§ **ACTIVITY**
Please find every line in the records below that contains the word "circle", and copy it.

§ **ENTRIES PROVIDED**

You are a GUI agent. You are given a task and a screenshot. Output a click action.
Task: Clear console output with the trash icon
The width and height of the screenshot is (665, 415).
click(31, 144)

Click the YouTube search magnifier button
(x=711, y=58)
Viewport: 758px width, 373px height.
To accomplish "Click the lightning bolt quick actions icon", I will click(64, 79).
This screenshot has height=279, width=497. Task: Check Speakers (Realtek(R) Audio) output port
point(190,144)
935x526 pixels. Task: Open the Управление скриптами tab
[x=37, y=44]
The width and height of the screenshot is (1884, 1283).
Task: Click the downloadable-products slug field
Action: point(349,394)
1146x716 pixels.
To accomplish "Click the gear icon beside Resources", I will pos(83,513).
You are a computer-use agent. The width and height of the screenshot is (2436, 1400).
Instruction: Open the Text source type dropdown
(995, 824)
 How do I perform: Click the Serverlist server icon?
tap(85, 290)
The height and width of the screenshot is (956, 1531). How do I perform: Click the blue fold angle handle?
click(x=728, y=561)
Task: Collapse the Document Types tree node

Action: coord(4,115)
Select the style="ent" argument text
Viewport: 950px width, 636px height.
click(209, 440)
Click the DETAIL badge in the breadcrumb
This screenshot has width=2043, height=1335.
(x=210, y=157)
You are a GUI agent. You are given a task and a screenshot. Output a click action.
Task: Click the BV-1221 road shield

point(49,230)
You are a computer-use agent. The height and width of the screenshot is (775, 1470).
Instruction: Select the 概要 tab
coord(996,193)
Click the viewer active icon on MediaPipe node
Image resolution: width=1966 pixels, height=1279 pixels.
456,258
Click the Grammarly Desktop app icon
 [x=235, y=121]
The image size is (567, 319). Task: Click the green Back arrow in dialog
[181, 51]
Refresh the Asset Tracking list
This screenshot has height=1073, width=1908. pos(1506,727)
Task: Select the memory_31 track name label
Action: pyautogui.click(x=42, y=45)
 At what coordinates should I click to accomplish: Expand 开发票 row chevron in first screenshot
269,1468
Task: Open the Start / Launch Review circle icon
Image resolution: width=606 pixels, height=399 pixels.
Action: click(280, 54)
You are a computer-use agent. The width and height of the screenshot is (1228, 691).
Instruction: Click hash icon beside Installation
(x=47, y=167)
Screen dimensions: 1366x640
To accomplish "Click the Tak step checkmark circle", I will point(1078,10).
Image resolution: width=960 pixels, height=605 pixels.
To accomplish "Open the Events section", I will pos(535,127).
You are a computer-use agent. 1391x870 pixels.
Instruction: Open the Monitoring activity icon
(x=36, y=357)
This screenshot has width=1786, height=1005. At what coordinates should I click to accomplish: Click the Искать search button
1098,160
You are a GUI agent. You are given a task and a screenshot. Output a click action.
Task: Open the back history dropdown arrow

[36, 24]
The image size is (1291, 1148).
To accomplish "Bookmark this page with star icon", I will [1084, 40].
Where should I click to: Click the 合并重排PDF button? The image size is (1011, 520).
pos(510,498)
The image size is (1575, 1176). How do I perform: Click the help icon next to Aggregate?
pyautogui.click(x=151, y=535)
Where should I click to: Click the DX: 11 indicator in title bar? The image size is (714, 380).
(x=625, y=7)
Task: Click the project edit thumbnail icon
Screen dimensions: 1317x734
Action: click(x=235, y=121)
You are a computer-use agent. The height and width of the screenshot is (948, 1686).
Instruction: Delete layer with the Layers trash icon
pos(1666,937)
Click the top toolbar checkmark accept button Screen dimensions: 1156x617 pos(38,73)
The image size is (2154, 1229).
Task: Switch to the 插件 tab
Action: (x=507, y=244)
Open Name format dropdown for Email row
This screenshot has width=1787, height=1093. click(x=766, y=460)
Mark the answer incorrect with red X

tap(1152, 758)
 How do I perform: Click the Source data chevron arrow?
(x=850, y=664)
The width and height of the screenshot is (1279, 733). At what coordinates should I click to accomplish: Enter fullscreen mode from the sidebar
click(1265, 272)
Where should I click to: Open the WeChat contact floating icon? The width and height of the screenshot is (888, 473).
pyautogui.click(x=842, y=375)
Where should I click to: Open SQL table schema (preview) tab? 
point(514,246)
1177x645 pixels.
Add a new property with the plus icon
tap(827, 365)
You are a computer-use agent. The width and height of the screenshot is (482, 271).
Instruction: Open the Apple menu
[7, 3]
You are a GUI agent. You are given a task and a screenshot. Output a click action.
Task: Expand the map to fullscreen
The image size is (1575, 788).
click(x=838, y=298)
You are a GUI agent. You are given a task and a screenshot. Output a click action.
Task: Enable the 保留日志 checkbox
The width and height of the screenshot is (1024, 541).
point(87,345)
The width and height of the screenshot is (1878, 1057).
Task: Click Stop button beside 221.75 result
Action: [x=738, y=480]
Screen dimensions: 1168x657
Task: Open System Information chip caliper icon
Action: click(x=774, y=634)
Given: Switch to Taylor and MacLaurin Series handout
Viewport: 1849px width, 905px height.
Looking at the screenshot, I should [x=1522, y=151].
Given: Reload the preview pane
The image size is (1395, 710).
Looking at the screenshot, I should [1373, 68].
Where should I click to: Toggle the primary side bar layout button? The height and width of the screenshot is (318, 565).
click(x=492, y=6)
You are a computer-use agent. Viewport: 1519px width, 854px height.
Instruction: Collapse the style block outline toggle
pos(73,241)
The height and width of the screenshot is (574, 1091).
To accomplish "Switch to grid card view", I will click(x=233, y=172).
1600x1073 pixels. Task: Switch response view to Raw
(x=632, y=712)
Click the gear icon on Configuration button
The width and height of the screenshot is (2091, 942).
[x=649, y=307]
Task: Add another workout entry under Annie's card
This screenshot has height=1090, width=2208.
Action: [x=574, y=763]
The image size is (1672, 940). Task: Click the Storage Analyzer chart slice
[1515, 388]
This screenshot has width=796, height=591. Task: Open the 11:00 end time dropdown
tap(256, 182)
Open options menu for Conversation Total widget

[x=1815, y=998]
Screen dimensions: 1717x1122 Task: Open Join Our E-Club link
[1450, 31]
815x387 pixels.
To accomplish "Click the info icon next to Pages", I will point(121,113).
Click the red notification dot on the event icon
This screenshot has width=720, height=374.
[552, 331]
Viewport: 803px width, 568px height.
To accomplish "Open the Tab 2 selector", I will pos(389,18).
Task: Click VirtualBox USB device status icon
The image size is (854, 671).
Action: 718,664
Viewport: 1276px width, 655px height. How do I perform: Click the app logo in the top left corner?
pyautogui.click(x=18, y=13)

§ **EXPECTED ANSWER**
Task: Open the Start / Launch Review circle icon
To accomplish "Click the Tak step checkmark circle", I will point(1078,10).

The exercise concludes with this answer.